[Pixel coordinate grounding data]
----

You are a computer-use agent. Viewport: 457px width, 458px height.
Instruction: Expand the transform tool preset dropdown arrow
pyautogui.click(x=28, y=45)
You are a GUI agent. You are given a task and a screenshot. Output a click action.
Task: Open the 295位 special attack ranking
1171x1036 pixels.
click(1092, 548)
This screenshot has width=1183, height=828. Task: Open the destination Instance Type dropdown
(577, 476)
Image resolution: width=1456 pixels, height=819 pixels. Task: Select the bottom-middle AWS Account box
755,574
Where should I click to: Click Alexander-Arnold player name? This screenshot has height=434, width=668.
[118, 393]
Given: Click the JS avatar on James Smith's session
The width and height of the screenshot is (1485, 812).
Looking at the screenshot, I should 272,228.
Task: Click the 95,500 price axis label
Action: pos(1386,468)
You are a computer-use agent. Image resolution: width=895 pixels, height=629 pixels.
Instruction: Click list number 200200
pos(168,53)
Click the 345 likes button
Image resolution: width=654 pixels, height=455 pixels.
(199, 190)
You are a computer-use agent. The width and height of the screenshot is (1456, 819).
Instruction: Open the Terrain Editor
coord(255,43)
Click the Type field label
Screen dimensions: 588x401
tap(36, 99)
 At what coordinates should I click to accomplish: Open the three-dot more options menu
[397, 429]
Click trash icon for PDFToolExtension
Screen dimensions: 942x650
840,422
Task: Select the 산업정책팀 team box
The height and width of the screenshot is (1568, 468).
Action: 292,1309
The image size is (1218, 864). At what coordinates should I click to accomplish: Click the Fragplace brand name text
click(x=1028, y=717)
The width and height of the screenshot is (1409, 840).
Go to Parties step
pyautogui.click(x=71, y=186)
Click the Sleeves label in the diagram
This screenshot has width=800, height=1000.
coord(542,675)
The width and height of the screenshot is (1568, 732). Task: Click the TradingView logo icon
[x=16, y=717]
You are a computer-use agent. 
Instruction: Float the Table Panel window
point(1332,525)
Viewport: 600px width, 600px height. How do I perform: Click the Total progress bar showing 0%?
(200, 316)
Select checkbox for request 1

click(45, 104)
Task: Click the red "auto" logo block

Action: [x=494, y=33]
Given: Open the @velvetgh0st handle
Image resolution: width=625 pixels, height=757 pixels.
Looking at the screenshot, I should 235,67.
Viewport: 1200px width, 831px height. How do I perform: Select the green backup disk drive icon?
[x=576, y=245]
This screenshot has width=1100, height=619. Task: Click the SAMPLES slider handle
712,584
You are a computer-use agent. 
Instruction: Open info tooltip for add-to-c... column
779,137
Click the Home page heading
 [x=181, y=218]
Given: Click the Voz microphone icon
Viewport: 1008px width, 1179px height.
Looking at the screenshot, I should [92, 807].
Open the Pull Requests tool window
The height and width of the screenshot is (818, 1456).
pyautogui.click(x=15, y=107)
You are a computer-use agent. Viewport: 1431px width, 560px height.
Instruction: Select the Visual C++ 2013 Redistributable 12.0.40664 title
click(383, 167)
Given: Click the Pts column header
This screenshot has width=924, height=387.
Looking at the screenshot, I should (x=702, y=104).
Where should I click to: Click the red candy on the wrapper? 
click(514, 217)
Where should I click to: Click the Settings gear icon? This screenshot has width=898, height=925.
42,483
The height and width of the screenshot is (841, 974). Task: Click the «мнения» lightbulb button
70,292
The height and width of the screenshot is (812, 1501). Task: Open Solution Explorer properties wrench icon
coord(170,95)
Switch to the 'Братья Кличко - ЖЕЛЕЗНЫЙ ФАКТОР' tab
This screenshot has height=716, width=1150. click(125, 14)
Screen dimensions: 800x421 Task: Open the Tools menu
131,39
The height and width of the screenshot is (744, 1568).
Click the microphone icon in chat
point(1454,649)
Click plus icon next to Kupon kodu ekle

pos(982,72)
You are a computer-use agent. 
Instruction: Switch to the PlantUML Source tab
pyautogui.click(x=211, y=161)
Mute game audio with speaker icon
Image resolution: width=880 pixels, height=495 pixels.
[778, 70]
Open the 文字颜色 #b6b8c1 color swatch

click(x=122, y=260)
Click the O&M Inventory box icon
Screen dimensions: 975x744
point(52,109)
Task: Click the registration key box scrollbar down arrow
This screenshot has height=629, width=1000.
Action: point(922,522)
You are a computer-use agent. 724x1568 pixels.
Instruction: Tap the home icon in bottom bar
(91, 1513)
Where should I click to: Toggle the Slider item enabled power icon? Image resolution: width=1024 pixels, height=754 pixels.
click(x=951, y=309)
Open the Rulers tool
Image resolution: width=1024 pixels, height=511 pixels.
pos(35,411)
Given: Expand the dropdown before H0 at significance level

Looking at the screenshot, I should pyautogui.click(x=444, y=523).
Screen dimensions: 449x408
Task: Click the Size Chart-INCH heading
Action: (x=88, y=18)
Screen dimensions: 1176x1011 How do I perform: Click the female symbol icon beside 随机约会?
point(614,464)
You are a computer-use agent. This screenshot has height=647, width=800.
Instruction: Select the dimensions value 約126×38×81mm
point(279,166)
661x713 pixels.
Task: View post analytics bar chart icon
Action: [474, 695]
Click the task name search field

----

# ABOUT THIS TASK
Could you output exactly the lines from the one containing "Instruction: Switch to" to the end of the entries above, both included, and no others?

# TASK OUTPUT
Instruction: Switch to the PlantUML Source tab
pyautogui.click(x=211, y=161)
Mute game audio with speaker icon
Image resolution: width=880 pixels, height=495 pixels.
[778, 70]
Open the 文字颜色 #b6b8c1 color swatch

click(x=122, y=260)
Click the O&M Inventory box icon
Screen dimensions: 975x744
point(52,109)
Task: Click the registration key box scrollbar down arrow
This screenshot has height=629, width=1000.
Action: point(922,522)
You are a computer-use agent. 724x1568 pixels.
Instruction: Tap the home icon in bottom bar
(91, 1513)
Where should I click to: Toggle the Slider item enabled power icon? Image resolution: width=1024 pixels, height=754 pixels.
click(x=951, y=309)
Open the Rulers tool
Image resolution: width=1024 pixels, height=511 pixels.
pos(35,411)
Given: Expand the dropdown before H0 at significance level

Looking at the screenshot, I should pyautogui.click(x=444, y=523).
Screen dimensions: 449x408
Task: Click the Size Chart-INCH heading
Action: (x=88, y=18)
Screen dimensions: 1176x1011 How do I perform: Click the female symbol icon beside 随机约会?
point(614,464)
You are a computer-use agent. This screenshot has height=647, width=800.
Instruction: Select the dimensions value 約126×38×81mm
point(279,166)
661x713 pixels.
Task: View post analytics bar chart icon
Action: [474, 695]
Click the task name search field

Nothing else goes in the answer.